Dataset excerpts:
- - - -

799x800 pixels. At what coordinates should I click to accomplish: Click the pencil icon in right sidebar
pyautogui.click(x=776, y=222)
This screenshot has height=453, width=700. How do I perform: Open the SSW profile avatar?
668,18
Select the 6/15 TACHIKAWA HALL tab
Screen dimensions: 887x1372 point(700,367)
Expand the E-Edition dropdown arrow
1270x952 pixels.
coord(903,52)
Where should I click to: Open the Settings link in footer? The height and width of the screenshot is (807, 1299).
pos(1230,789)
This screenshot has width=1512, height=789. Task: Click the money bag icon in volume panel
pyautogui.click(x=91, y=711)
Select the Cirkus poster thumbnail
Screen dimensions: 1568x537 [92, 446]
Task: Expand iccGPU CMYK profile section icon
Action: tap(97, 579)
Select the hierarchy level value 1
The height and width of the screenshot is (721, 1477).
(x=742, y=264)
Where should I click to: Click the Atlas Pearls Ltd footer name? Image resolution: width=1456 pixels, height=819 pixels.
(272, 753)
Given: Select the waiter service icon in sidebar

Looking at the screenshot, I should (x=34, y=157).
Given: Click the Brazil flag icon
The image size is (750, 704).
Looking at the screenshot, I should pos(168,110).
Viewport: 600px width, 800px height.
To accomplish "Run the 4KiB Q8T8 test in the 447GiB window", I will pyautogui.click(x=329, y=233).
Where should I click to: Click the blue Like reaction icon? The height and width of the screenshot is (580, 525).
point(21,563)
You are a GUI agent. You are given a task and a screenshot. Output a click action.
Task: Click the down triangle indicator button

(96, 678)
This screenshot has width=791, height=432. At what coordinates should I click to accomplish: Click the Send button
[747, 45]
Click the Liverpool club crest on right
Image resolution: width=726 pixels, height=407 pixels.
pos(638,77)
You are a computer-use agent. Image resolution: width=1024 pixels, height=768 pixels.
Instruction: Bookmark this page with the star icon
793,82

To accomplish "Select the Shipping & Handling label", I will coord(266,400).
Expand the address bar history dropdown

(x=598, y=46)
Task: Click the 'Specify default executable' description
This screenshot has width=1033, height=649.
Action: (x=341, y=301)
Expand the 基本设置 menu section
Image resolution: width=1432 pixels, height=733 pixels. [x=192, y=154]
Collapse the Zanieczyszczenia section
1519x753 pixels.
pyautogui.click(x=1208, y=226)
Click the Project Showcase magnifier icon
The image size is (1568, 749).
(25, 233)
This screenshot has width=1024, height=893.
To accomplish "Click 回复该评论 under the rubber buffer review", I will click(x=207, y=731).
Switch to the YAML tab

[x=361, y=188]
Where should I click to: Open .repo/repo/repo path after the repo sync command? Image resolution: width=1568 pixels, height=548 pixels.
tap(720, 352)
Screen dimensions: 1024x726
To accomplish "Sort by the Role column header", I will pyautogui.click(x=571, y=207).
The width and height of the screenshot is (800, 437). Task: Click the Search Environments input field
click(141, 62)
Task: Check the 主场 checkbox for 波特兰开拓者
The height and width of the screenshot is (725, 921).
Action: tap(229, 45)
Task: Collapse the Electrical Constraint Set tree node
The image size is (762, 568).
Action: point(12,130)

- - - -

- **Your objective**: Lines containing the word "agent" must be found in the data above and copied.

- **Exercise solution**:
You are a GUI agent. You are given a task and a screenshot. Output a click action.
You are a computer-use agent. Image resolution: width=1024 pixels, height=768 pixels.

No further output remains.